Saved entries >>

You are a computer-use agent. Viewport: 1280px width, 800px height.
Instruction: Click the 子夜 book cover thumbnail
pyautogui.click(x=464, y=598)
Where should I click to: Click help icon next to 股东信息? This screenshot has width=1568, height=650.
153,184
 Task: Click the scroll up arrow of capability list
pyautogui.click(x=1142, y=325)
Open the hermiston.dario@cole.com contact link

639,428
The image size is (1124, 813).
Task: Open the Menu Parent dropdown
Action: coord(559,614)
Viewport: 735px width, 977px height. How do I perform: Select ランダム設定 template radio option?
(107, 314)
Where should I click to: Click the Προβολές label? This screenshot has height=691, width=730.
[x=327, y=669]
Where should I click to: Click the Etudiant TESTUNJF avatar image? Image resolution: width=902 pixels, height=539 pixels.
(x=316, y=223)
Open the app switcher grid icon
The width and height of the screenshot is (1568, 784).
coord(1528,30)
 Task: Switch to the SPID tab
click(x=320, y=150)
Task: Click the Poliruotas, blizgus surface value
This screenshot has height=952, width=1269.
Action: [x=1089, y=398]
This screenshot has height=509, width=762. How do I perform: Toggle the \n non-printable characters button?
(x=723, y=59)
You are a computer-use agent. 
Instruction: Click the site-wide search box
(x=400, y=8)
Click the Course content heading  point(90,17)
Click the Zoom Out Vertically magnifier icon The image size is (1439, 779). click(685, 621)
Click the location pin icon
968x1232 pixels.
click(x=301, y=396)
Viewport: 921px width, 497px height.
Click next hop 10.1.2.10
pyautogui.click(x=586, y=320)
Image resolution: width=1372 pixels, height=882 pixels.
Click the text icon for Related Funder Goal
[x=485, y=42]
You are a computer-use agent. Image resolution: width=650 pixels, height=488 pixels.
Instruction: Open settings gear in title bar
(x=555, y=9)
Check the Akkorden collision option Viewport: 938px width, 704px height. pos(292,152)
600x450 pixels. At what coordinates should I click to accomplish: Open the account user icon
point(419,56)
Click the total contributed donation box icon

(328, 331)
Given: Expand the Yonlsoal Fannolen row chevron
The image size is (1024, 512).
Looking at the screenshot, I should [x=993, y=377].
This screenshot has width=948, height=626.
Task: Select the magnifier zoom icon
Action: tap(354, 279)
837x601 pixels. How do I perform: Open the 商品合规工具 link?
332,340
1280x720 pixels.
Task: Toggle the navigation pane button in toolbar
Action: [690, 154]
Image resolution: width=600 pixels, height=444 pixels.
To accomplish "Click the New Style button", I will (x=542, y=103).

WHAT THE TASK REQUIRES >> Begin with the line containing "Given: Expand the" and repeat each line exactly until the records above end.

OUTPUT FOR THIS EXERCISE >>
Given: Expand the Yonlsoal Fannolen row chevron
The image size is (1024, 512).
Looking at the screenshot, I should [x=993, y=377].
This screenshot has width=948, height=626.
Task: Select the magnifier zoom icon
Action: tap(354, 279)
837x601 pixels. How do I perform: Open the 商品合规工具 link?
332,340
1280x720 pixels.
Task: Toggle the navigation pane button in toolbar
Action: [690, 154]
Image resolution: width=600 pixels, height=444 pixels.
To accomplish "Click the New Style button", I will (x=542, y=103).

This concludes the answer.